Prompt = Print the lines that run from the line with "https://www.febrava.com.br/en-us.html (268, 841)" to the line with "Semana começa com", keeping both end lines, exactly as they appear in the entries below, and nothing else.

Saved entries:

================================

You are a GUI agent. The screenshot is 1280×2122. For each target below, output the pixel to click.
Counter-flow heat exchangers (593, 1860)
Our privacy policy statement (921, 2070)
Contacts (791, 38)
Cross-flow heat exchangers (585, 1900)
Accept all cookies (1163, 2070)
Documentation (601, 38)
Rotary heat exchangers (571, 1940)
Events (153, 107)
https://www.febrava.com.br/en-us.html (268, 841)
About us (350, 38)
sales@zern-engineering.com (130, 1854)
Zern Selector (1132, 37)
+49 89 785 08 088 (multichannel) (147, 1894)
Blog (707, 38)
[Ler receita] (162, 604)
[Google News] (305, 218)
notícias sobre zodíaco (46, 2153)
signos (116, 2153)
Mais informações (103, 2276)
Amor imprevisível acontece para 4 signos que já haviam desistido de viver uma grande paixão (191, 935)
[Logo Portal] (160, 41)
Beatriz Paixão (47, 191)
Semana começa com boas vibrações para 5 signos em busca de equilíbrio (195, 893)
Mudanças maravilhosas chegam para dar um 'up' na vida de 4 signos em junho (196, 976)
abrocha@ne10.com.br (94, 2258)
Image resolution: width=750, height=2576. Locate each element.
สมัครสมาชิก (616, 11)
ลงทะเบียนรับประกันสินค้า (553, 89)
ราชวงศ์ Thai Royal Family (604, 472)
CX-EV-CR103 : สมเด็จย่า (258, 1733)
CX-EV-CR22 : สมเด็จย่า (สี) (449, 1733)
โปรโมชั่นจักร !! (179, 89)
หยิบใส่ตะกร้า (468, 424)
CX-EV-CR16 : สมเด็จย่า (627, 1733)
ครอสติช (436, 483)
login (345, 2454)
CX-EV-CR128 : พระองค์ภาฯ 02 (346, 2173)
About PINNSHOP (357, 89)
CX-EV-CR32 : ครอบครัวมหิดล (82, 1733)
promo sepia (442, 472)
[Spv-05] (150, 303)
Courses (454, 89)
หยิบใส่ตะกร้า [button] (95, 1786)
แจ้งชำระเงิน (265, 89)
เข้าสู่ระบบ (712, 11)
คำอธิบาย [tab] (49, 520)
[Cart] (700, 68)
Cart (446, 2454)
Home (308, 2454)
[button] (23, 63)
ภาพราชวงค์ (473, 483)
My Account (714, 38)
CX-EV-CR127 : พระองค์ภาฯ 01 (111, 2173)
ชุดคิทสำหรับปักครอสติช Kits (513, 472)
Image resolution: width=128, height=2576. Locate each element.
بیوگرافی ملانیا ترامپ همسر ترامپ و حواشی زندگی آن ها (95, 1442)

================================

Problem solution =
https://www.febrava.com.br/en-us.html (268, 841)
About us (350, 38)
sales@zern-engineering.com (130, 1854)
Zern Selector (1132, 37)
+49 89 785 08 088 (multichannel) (147, 1894)
Blog (707, 38)
[Ler receita] (162, 604)
[Google News] (305, 218)
notícias sobre zodíaco (46, 2153)
signos (116, 2153)
Mais informações (103, 2276)
Amor imprevisível acontece para 4 signos que já haviam desistido de viver uma grande paixão (191, 935)
[Logo Portal] (160, 41)
Beatriz Paixão (47, 191)
Semana começa com boas vibrações para 5 signos em busca de equilíbrio (195, 893)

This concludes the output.